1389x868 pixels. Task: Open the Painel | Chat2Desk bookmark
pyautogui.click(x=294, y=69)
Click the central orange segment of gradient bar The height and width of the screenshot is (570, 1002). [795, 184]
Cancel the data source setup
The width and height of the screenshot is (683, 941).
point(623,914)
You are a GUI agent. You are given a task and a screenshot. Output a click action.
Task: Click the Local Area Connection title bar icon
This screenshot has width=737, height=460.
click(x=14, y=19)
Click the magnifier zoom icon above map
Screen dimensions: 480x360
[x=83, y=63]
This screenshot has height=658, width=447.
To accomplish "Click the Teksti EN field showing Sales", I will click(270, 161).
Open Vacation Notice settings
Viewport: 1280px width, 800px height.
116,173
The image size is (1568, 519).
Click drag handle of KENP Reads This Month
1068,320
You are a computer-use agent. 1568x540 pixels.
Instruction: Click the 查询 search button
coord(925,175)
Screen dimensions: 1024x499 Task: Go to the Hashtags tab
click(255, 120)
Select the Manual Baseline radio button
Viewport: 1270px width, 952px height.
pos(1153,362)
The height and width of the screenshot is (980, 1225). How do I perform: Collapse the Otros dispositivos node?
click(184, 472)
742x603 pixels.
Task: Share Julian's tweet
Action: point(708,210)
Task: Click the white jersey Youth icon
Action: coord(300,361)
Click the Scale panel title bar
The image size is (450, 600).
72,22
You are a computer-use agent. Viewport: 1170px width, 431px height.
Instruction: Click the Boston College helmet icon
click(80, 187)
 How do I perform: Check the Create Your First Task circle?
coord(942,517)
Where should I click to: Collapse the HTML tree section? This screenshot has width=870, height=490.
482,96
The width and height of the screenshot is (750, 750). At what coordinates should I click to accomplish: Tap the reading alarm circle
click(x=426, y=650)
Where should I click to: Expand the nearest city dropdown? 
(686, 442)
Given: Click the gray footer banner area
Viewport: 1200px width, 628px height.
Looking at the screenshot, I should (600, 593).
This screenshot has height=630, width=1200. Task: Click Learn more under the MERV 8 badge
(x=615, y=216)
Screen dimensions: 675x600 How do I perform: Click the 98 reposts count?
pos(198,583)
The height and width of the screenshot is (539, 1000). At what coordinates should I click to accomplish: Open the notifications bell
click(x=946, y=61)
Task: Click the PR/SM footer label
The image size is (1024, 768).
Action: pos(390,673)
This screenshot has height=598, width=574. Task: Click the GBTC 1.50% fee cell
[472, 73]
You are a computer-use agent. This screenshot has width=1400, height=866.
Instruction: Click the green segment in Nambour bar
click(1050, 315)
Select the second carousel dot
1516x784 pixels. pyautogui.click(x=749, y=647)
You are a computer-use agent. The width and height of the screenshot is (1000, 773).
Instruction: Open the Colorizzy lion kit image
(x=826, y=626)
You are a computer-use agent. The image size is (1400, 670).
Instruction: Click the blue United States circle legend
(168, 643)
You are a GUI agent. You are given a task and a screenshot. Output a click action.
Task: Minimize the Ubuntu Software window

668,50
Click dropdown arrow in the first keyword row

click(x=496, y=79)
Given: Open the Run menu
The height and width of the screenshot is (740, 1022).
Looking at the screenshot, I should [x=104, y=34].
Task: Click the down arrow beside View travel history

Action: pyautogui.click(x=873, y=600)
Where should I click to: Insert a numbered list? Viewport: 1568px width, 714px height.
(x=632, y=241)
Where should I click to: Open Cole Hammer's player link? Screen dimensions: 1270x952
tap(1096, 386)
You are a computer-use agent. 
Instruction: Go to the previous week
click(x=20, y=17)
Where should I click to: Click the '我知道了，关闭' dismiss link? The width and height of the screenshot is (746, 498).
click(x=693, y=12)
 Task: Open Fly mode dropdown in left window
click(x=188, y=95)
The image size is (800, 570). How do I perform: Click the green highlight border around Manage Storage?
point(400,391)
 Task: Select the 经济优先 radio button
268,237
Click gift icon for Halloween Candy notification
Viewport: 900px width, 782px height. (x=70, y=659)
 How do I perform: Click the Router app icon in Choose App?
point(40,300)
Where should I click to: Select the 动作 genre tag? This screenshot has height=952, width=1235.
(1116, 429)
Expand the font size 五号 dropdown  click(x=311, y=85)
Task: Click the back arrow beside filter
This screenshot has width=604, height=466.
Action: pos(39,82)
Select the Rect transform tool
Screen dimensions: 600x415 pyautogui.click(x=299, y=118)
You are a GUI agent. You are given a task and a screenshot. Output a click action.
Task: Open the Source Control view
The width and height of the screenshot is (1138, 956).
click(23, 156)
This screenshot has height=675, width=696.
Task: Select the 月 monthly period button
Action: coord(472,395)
****************************************
# Your assignment
An exact reproduction of the listing is needed.

# Exercise result
1389x868 pixels. Task: Open the Painel | Chat2Desk bookmark
pyautogui.click(x=294, y=69)
Click the central orange segment of gradient bar The height and width of the screenshot is (570, 1002). [795, 184]
Cancel the data source setup
The width and height of the screenshot is (683, 941).
point(623,914)
You are a GUI agent. You are given a task and a screenshot. Output a click action.
Task: Click the Local Area Connection title bar icon
This screenshot has width=737, height=460.
click(x=14, y=19)
Click the magnifier zoom icon above map
Screen dimensions: 480x360
[x=83, y=63]
This screenshot has height=658, width=447.
To accomplish "Click the Teksti EN field showing Sales", I will click(270, 161).
Open Vacation Notice settings
Viewport: 1280px width, 800px height.
116,173
The image size is (1568, 519).
Click drag handle of KENP Reads This Month
1068,320
You are a computer-use agent. 1568x540 pixels.
Instruction: Click the 查询 search button
coord(925,175)
Screen dimensions: 1024x499 Task: Go to the Hashtags tab
click(255, 120)
Select the Manual Baseline radio button
Viewport: 1270px width, 952px height.
pos(1153,362)
The height and width of the screenshot is (980, 1225). How do I perform: Collapse the Otros dispositivos node?
click(184, 472)
742x603 pixels.
Task: Share Julian's tweet
Action: point(708,210)
Task: Click the white jersey Youth icon
Action: coord(300,361)
Click the Scale panel title bar
The image size is (450, 600).
72,22
You are a computer-use agent. Viewport: 1170px width, 431px height.
Instruction: Click the Boston College helmet icon
click(80, 187)
 How do I perform: Check the Create Your First Task circle?
coord(942,517)
Where should I click to: Collapse the HTML tree section? This screenshot has width=870, height=490.
482,96
The width and height of the screenshot is (750, 750). At what coordinates should I click to accomplish: Tap the reading alarm circle
click(x=426, y=650)
Where should I click to: Expand the nearest city dropdown? 
(686, 442)
Given: Click the gray footer banner area
Viewport: 1200px width, 628px height.
Looking at the screenshot, I should (600, 593).
This screenshot has height=630, width=1200. Task: Click Learn more under the MERV 8 badge
(x=615, y=216)
Screen dimensions: 675x600 How do I perform: Click the 98 reposts count?
pos(198,583)
The height and width of the screenshot is (539, 1000). At what coordinates should I click to accomplish: Open the notifications bell
click(x=946, y=61)
Task: Click the PR/SM footer label
The image size is (1024, 768).
Action: pos(390,673)
This screenshot has height=598, width=574. Task: Click the GBTC 1.50% fee cell
[472, 73]
You are a computer-use agent. This screenshot has width=1400, height=866.
Instruction: Click the green segment in Nambour bar
click(1050, 315)
Select the second carousel dot
1516x784 pixels. pyautogui.click(x=749, y=647)
You are a computer-use agent. The width and height of the screenshot is (1000, 773).
Instruction: Open the Colorizzy lion kit image
(x=826, y=626)
You are a computer-use agent. The image size is (1400, 670).
Instruction: Click the blue United States circle legend
(168, 643)
You are a GUI agent. You are given a task and a screenshot. Output a click action.
Task: Minimize the Ubuntu Software window

668,50
Click dropdown arrow in the first keyword row

click(x=496, y=79)
Given: Open the Run menu
The height and width of the screenshot is (740, 1022).
Looking at the screenshot, I should [x=104, y=34].
Task: Click the down arrow beside View travel history

Action: pyautogui.click(x=873, y=600)
Where should I click to: Insert a numbered list? Viewport: 1568px width, 714px height.
(x=632, y=241)
Where should I click to: Open Cole Hammer's player link? Screen dimensions: 1270x952
tap(1096, 386)
You are a computer-use agent. 
Instruction: Go to the previous week
click(x=20, y=17)
Where should I click to: Click the '我知道了，关闭' dismiss link? The width and height of the screenshot is (746, 498).
click(x=693, y=12)
 Task: Open Fly mode dropdown in left window
click(x=188, y=95)
The image size is (800, 570). How do I perform: Click the green highlight border around Manage Storage?
point(400,391)
 Task: Select the 经济优先 radio button
268,237
Click gift icon for Halloween Candy notification
Viewport: 900px width, 782px height. (x=70, y=659)
 How do I perform: Click the Router app icon in Choose App?
point(40,300)
Where should I click to: Select the 动作 genre tag? This screenshot has height=952, width=1235.
(1116, 429)
Expand the font size 五号 dropdown  click(x=311, y=85)
Task: Click the back arrow beside filter
This screenshot has width=604, height=466.
Action: pos(39,82)
Select the Rect transform tool
Screen dimensions: 600x415 pyautogui.click(x=299, y=118)
You are a GUI agent. You are given a task and a screenshot. Output a click action.
Task: Open the Source Control view
The width and height of the screenshot is (1138, 956).
click(23, 156)
This screenshot has height=675, width=696.
Task: Select the 月 monthly period button
Action: coord(472,395)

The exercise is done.